TASK SET:
(1) Transcribe the stretch of the passage on Restoration style from "Restoration silver is" through "bed-hangings and curtains.".
(2) Answer these questions from the passage on Restoration style:
(a) Which wood took the place of oak in furniture?
(b) Who invented lead glass, and around what year?
(c) What style superseded Restoration style after 1689?

Restoration style, also known as Carolean style from the name Carolus (Latin for 'Charles'), refers to the decorative and literary arts that became popular in England from the restoration of the monarchy in 1660 under Charles II (reigned from 1660 to 1685) until the late 1680s. Similar shifts appeared in prose style.

The return of the King and his court from exile on the Continent led to the replacement of the Puritan severity of the Cromwellian style with a taste for magnificence and opulence, and to the introduction of Dutch and French artistic influences. These are evident in furniture in the use of floral marquetry, walnut instead of oak, twisted turned supports and legs, exotic veneers, cane seats and backs on chairs, sumptuous tapestry and velvet upholstery, and ornate carved and gilded scrolling bases for cabinets.

Restoration silver is characterized by embossed motifs for tulips and naturalistic fruit and leaves. New types of furniture introduced in this period include cabinets on stands, chests of drawers, armchairs and wing chairs, and daybeds.

The growing power of the English East India Company resulted in increased imports of exotic commodities from China and Japan, including tea, porcelain and lacquer, and chintzes from India. This led to a craze for chinoiserie, reflected in the development of imitation lacquer (Japanning), blue and white decoration on ceramics, flat-chased scenes of Chinese-style figures and landscapes on silver, and new forms of silver such as teapots, as well as colourful Indian-style crewelwork bed-hangings and curtains.

Other developments in the Restoration period were the emergence of the English glass industry, following the invention of lead glass by George Ravenscroft around 1676, and the manufacture of slipware by Thomas Toft.

After the accession of William III and Mary II in 1689, Restoration style was superseded by William and Mary style.

GIVEN DATA:
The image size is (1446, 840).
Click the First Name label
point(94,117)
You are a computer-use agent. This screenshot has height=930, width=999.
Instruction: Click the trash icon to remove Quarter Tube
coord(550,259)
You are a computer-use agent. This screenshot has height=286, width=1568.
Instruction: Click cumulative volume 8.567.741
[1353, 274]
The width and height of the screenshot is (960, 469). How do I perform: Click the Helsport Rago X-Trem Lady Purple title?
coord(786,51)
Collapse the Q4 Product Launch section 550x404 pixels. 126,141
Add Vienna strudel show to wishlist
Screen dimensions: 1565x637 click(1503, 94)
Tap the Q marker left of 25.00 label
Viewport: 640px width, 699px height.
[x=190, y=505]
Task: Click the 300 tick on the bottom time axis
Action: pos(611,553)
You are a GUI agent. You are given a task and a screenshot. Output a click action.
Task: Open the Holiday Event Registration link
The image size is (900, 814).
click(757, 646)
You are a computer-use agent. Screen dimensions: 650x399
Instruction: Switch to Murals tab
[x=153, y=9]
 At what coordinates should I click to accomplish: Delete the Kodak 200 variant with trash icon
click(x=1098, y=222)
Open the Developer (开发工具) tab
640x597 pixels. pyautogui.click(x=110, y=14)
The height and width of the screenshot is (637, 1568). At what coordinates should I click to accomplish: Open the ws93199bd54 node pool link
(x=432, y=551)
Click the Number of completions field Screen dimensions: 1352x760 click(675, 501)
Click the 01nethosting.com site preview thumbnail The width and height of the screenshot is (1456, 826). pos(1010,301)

ANSWERS TO THE PROBLEMS:
(1)
Restoration silver is characterized by embossed motifs for tulips and naturalistic fruit and leaves. New types of furniture introduced in this period include cabinets on stands, chests of drawers, armchairs and wing chairs, and daybeds.

The growing power of the English East India Company resulted in increased imports of exotic commodities from China and Japan, including tea, porcelain and lacquer, and chintzes from India. This led to a craze for chinoiserie, reflected in the development of imitation lacquer (Japanning), blue and white decoration on ceramics, flat-chased scenes of Chinese-style figures and landscapes on silver, and new forms of silver such as teapots, as well as colourful Indian-style crewelwork bed-hangings and curtains.

(2)
(a) Walnut.
(b) George Ravenscroft, around 1676.
(c) William and Mary style.